## TASK REQUIREMENTS
Where does the string "computer" appear? Copy every line of the entries below that holds it.

## Stored records
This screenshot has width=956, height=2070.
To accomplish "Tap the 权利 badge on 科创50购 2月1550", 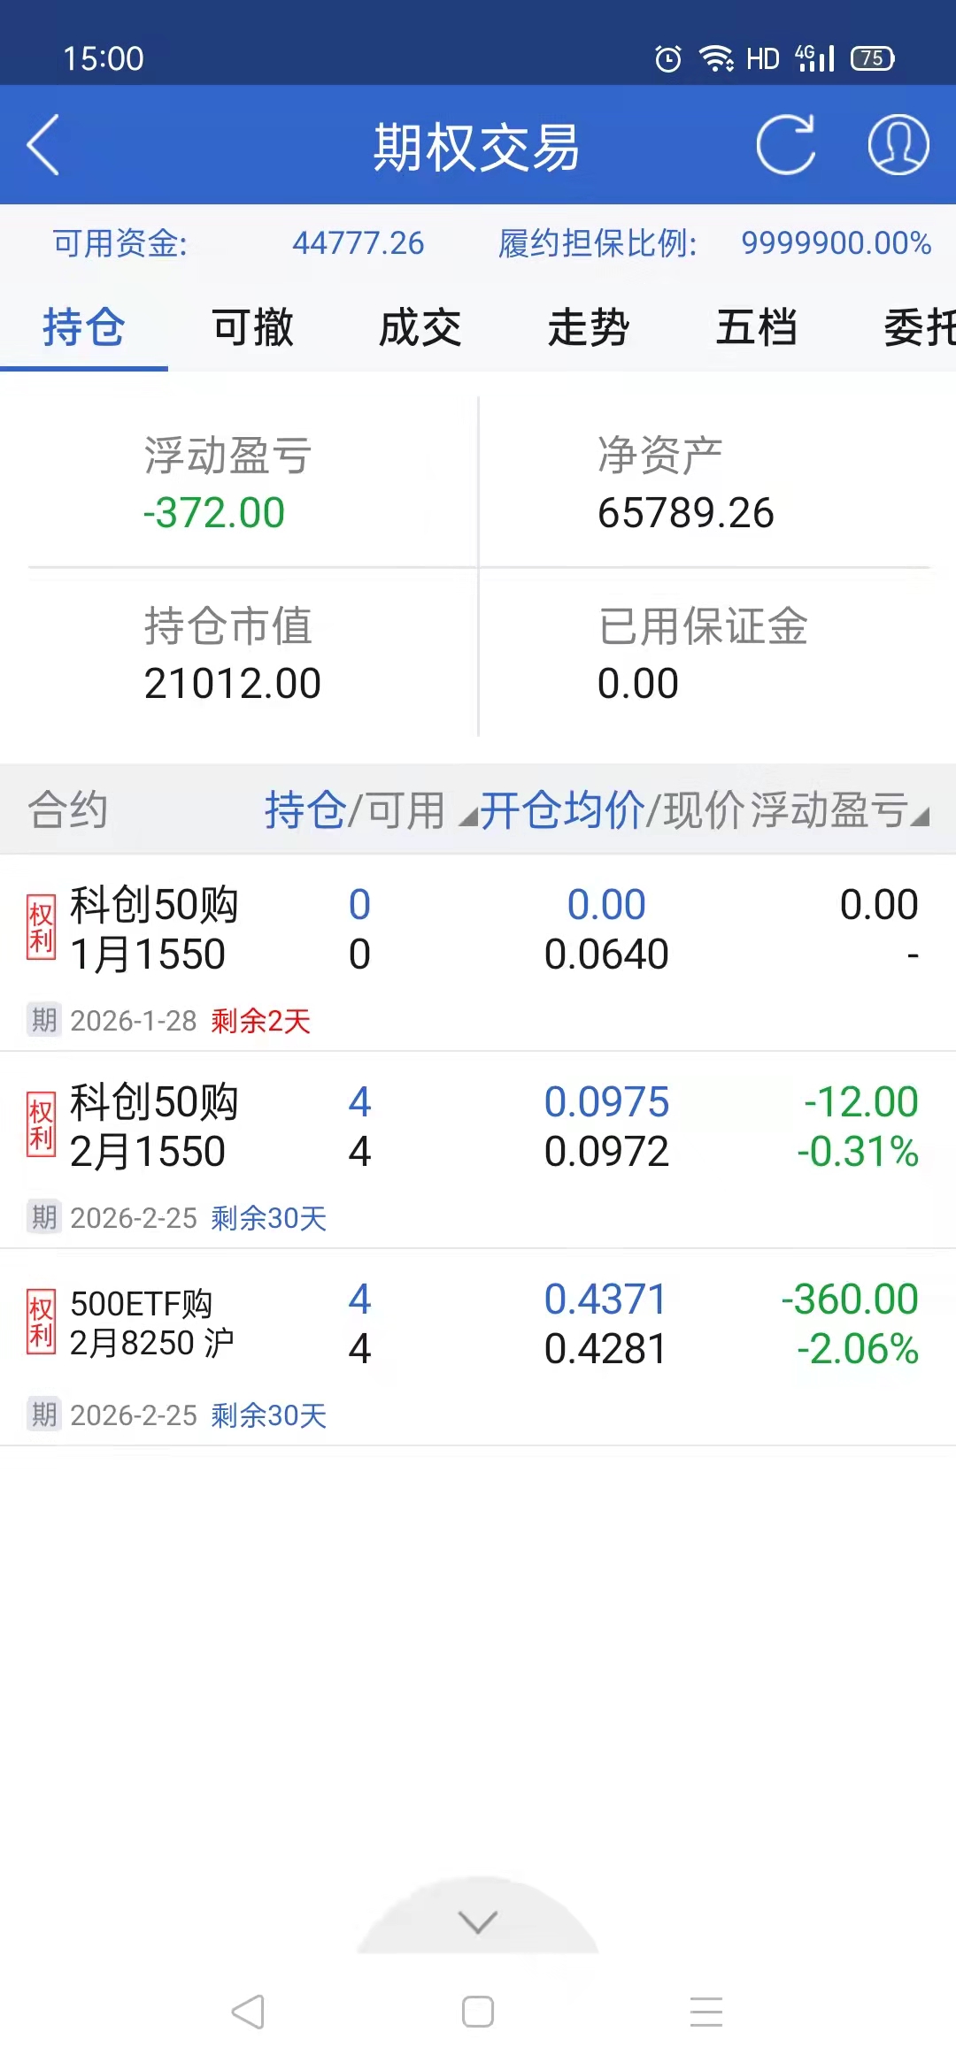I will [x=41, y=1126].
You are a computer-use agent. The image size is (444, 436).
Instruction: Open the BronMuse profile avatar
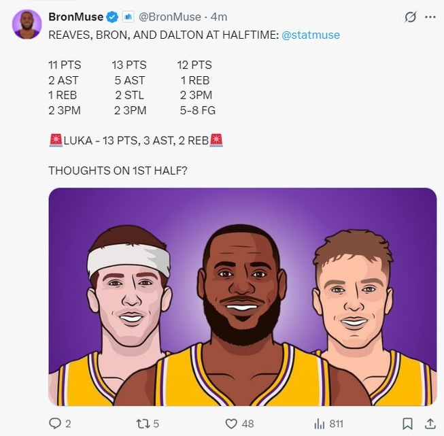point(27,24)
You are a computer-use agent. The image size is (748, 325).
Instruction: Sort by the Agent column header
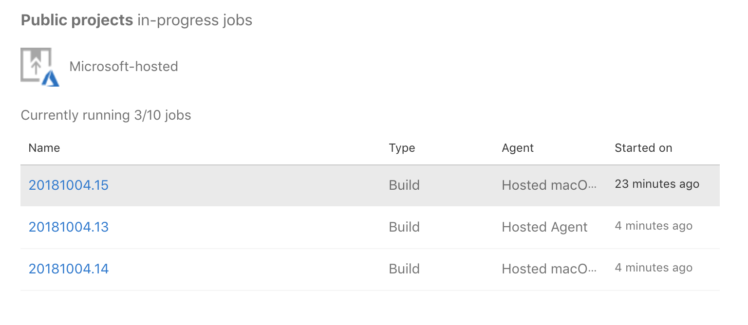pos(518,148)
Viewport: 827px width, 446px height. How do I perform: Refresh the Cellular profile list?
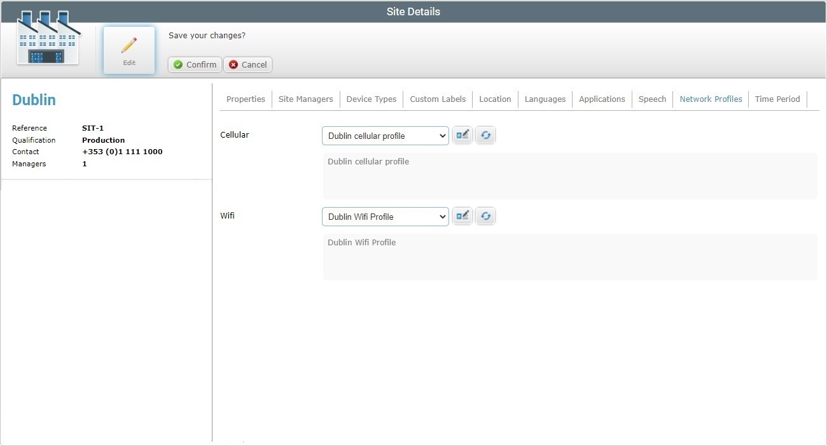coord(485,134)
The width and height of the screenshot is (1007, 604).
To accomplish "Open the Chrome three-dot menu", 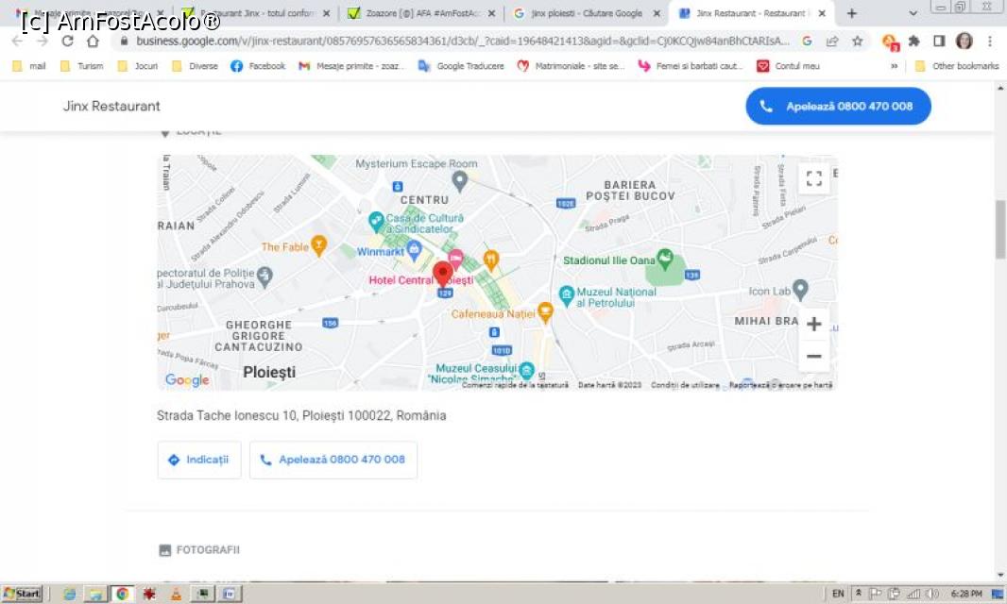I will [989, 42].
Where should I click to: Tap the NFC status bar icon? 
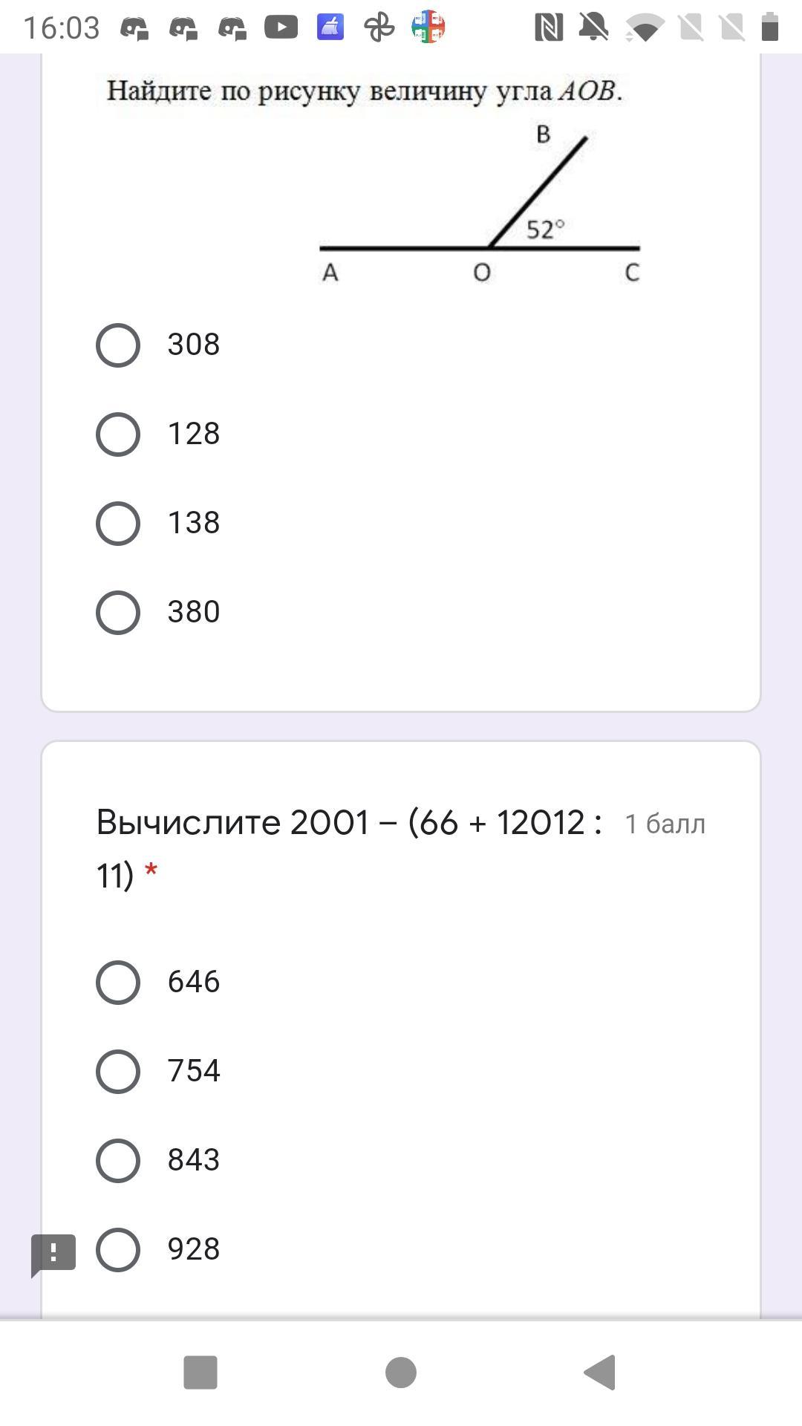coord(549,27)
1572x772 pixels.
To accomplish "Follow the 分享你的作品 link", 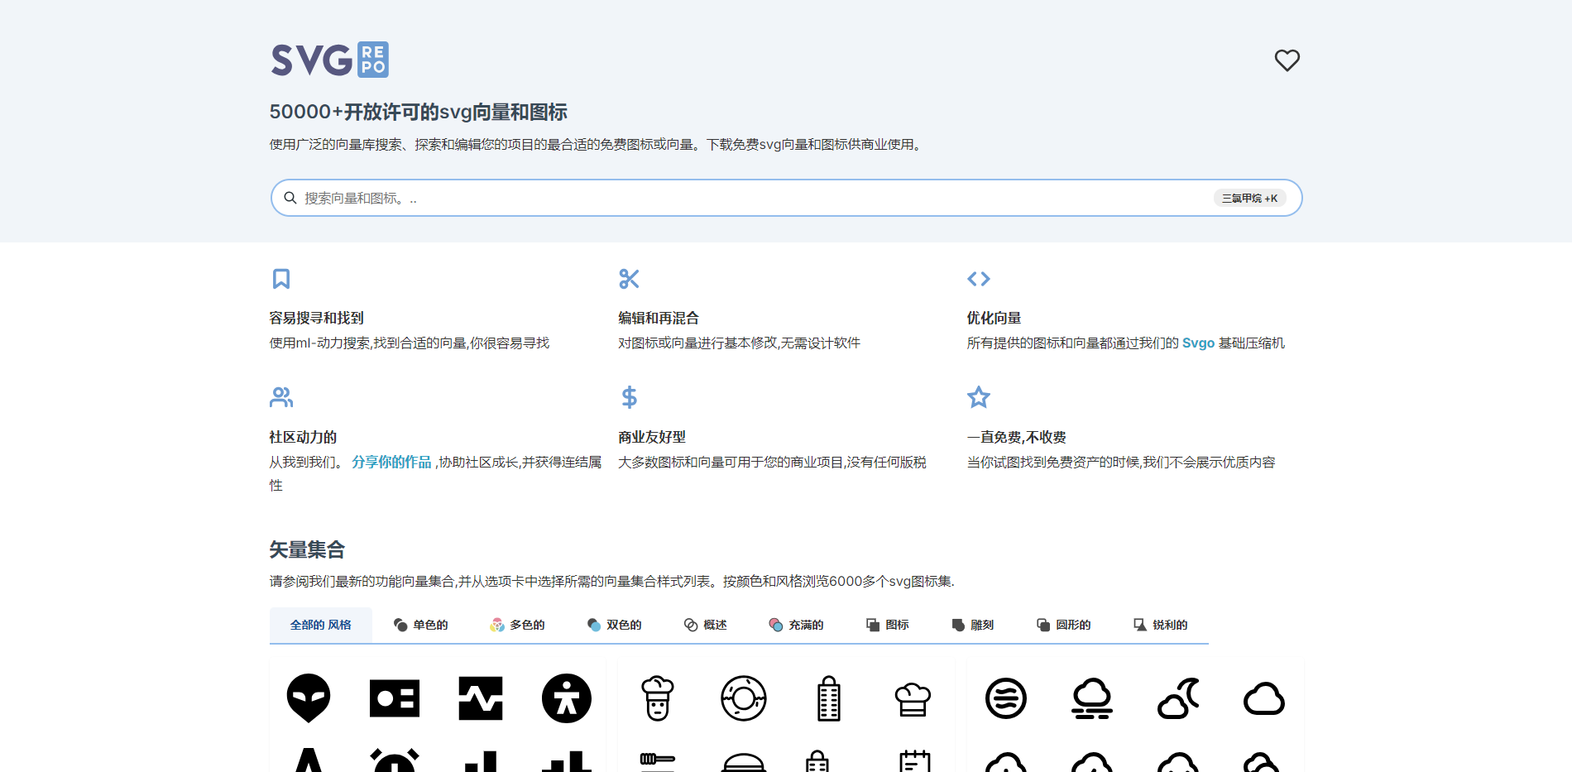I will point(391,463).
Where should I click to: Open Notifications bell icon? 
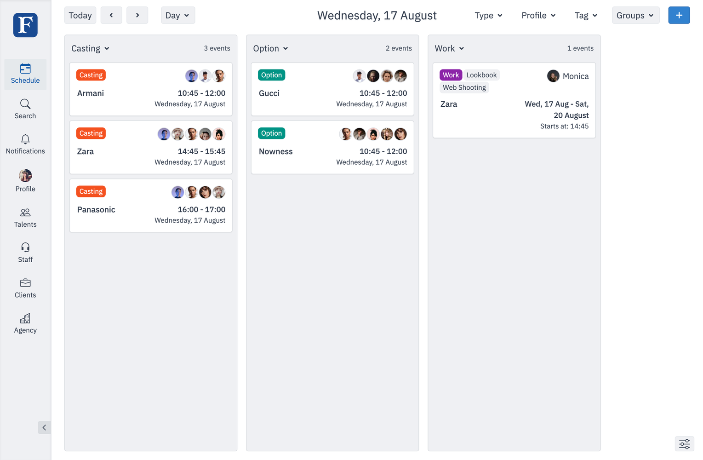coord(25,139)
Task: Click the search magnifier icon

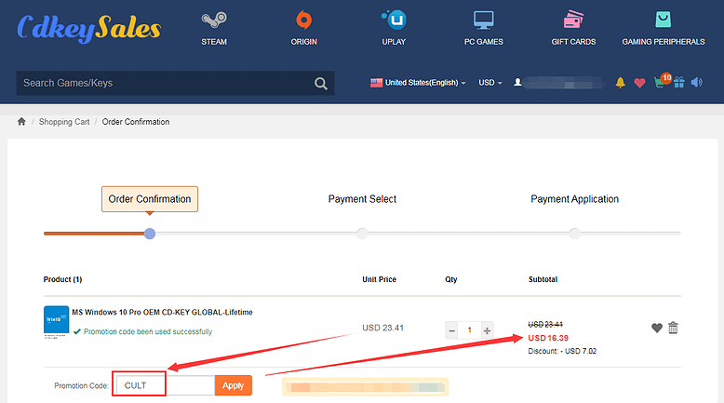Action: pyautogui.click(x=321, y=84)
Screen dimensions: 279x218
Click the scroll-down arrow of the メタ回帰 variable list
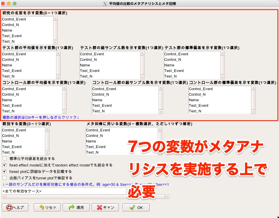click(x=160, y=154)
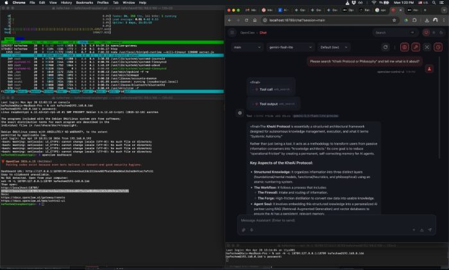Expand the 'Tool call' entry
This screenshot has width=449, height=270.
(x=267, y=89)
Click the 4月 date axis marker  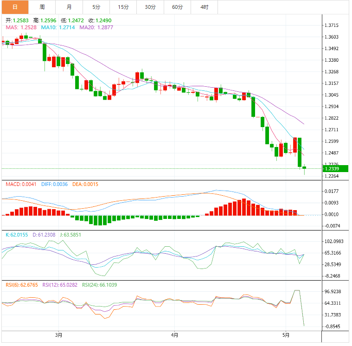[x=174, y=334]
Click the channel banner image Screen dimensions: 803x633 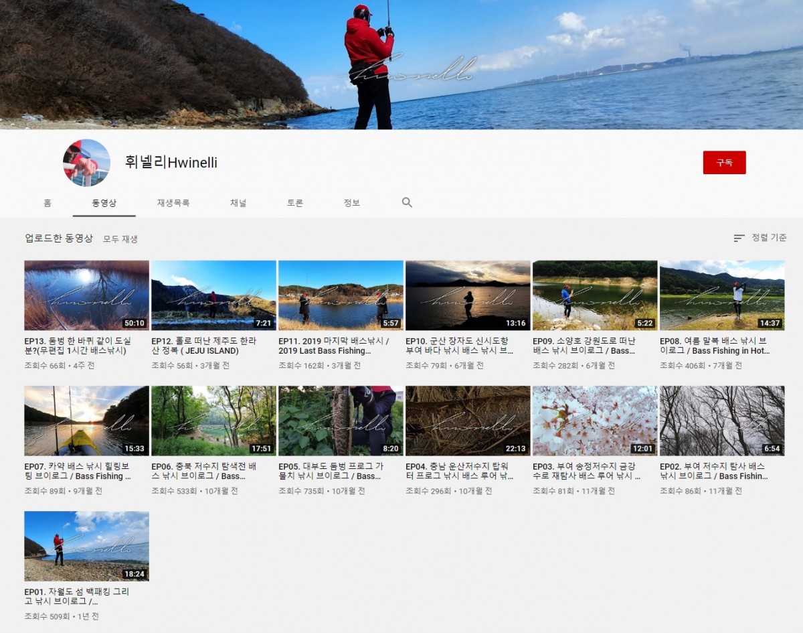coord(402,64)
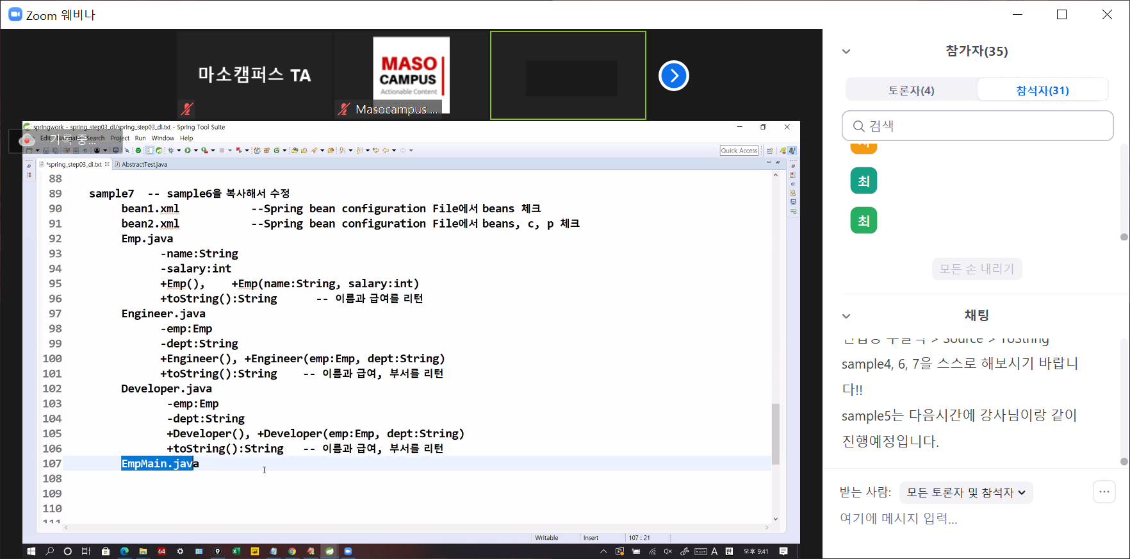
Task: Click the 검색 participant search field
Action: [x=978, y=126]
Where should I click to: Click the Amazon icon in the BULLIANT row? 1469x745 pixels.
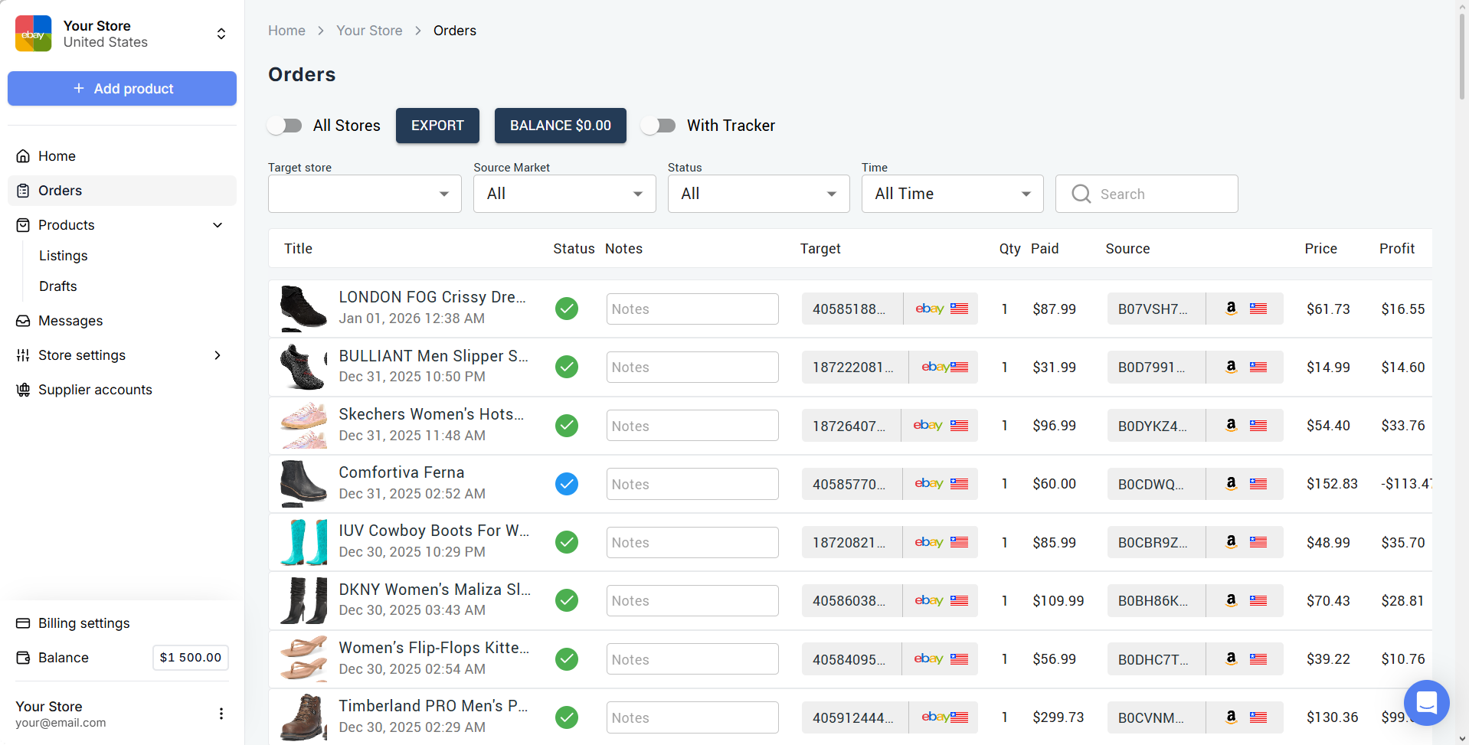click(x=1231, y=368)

## OUTPUT OF THE EXERCISE
You are a computer-use agent. The image size is (444, 436).
You are a computer-use agent. The image size is (748, 325).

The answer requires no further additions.